Dataset records section start
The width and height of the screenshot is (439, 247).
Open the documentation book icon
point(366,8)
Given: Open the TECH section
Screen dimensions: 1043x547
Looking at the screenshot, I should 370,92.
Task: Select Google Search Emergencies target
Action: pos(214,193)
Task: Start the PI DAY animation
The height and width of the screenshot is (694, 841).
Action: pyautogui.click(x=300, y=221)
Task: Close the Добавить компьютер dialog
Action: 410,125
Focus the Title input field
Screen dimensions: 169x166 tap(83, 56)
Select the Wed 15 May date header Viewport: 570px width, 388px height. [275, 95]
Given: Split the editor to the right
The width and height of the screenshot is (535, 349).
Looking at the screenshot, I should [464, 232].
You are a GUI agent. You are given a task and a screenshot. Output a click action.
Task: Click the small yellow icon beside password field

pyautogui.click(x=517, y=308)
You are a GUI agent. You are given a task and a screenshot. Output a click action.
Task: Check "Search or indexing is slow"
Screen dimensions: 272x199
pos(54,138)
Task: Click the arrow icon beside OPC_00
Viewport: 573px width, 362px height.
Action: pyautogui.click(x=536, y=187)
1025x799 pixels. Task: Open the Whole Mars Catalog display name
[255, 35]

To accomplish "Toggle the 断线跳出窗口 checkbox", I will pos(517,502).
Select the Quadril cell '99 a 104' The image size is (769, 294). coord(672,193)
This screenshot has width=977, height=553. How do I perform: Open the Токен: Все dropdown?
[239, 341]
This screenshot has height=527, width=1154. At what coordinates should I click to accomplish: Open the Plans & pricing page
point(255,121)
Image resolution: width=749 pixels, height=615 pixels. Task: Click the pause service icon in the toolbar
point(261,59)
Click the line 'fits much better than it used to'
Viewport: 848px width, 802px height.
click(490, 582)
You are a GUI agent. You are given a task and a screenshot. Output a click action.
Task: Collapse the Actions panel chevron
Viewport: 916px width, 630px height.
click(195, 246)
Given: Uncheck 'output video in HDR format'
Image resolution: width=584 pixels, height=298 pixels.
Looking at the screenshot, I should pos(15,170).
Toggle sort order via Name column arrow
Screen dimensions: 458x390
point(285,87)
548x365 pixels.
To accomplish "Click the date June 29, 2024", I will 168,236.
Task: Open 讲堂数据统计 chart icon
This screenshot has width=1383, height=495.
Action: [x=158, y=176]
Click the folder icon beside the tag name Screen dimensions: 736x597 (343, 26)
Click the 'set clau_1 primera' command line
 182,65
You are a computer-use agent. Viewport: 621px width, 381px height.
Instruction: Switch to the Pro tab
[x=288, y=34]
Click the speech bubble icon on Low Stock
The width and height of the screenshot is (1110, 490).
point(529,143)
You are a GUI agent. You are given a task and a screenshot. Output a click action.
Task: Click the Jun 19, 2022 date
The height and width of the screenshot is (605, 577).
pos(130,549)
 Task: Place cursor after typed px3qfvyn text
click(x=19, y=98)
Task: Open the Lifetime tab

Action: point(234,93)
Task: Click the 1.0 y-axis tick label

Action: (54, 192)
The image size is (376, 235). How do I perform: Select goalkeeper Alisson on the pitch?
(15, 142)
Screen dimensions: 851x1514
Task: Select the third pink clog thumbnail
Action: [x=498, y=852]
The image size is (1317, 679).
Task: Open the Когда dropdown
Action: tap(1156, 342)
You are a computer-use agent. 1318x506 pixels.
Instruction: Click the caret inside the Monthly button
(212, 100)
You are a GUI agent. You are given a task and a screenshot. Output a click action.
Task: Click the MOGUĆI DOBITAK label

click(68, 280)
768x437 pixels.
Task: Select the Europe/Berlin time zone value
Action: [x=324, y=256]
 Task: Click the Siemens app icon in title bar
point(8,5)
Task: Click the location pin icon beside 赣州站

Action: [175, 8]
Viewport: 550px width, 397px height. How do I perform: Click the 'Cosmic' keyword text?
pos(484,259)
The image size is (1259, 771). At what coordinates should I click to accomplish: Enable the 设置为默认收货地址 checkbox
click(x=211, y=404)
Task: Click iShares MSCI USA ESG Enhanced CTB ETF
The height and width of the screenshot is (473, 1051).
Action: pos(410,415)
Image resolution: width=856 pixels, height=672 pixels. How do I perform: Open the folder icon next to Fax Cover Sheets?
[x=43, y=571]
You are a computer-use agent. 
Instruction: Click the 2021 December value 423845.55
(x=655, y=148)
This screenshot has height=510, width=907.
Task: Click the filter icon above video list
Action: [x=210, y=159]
Dataset records section end
Write the entries above out again, unchanged and complete.

### Completed task
The width and height of the screenshot is (439, 247).
Open the documentation book icon
point(366,8)
Given: Open the TECH section
Screen dimensions: 1043x547
Looking at the screenshot, I should 370,92.
Task: Select Google Search Emergencies target
Action: pos(214,193)
Task: Start the PI DAY animation
The height and width of the screenshot is (694, 841).
Action: pyautogui.click(x=300, y=221)
Task: Close the Добавить компьютер dialog
Action: 410,125
Focus the Title input field
Screen dimensions: 169x166 tap(83, 56)
Select the Wed 15 May date header Viewport: 570px width, 388px height. [275, 95]
Given: Split the editor to the right
The width and height of the screenshot is (535, 349).
Looking at the screenshot, I should [464, 232].
You are a GUI agent. You are given a task and a screenshot. Output a click action.
Task: Click the small yellow icon beside password field

pyautogui.click(x=517, y=308)
You are a GUI agent. You are given a task and a screenshot. Output a click action.
Task: Check "Search or indexing is slow"
Screen dimensions: 272x199
pos(54,138)
Task: Click the arrow icon beside OPC_00
Viewport: 573px width, 362px height.
Action: pyautogui.click(x=536, y=187)
1025x799 pixels. Task: Open the Whole Mars Catalog display name
[255, 35]

To accomplish "Toggle the 断线跳出窗口 checkbox", I will pos(517,502).
Select the Quadril cell '99 a 104' The image size is (769, 294). coord(672,193)
This screenshot has width=977, height=553. How do I perform: Open the Токен: Все dropdown?
[239, 341]
This screenshot has height=527, width=1154. At what coordinates should I click to accomplish: Open the Plans & pricing page
point(255,121)
Image resolution: width=749 pixels, height=615 pixels. Task: Click the pause service icon in the toolbar
point(261,59)
Click the line 'fits much better than it used to'
Viewport: 848px width, 802px height.
click(490, 582)
You are a GUI agent. You are given a task and a screenshot. Output a click action.
Task: Collapse the Actions panel chevron
Viewport: 916px width, 630px height.
click(195, 246)
Given: Uncheck 'output video in HDR format'
Image resolution: width=584 pixels, height=298 pixels.
Looking at the screenshot, I should pos(15,170).
Toggle sort order via Name column arrow
Screen dimensions: 458x390
point(285,87)
548x365 pixels.
To accomplish "Click the date June 29, 2024", I will 168,236.
Task: Open 讲堂数据统计 chart icon
This screenshot has width=1383, height=495.
Action: [x=158, y=176]
Click the folder icon beside the tag name Screen dimensions: 736x597 (343, 26)
Click the 'set clau_1 primera' command line
 182,65
You are a computer-use agent. Viewport: 621px width, 381px height.
Instruction: Switch to the Pro tab
[x=288, y=34]
Click the speech bubble icon on Low Stock
The width and height of the screenshot is (1110, 490).
point(529,143)
You are a GUI agent. You are given a task and a screenshot. Output a click action.
Task: Click the Jun 19, 2022 date
The height and width of the screenshot is (605, 577).
pos(130,549)
 Task: Place cursor after typed px3qfvyn text
click(x=19, y=98)
Task: Open the Lifetime tab

Action: point(234,93)
Task: Click the 1.0 y-axis tick label

Action: (54, 192)
The image size is (376, 235). How do I perform: Select goalkeeper Alisson on the pitch?
(15, 142)
Screen dimensions: 851x1514
Task: Select the third pink clog thumbnail
Action: [x=498, y=852]
The image size is (1317, 679).
Task: Open the Когда dropdown
Action: tap(1156, 342)
You are a computer-use agent. 1318x506 pixels.
Instruction: Click the caret inside the Monthly button
(212, 100)
You are a GUI agent. You are given a task and a screenshot. Output a click action.
Task: Click the MOGUĆI DOBITAK label

click(68, 280)
768x437 pixels.
Task: Select the Europe/Berlin time zone value
Action: [x=324, y=256]
 Task: Click the Siemens app icon in title bar
point(8,5)
Task: Click the location pin icon beside 赣州站

Action: [175, 8]
Viewport: 550px width, 397px height. How do I perform: Click the 'Cosmic' keyword text?
pos(484,259)
The image size is (1259, 771). At what coordinates should I click to accomplish: Enable the 设置为默认收货地址 checkbox
click(x=211, y=404)
Task: Click iShares MSCI USA ESG Enhanced CTB ETF
The height and width of the screenshot is (473, 1051).
Action: pos(410,415)
Image resolution: width=856 pixels, height=672 pixels. How do I perform: Open the folder icon next to Fax Cover Sheets?
[x=43, y=571]
You are a computer-use agent. 
Instruction: Click the 2021 December value 423845.55
(x=655, y=148)
This screenshot has height=510, width=907.
Task: Click the filter icon above video list
Action: [x=210, y=159]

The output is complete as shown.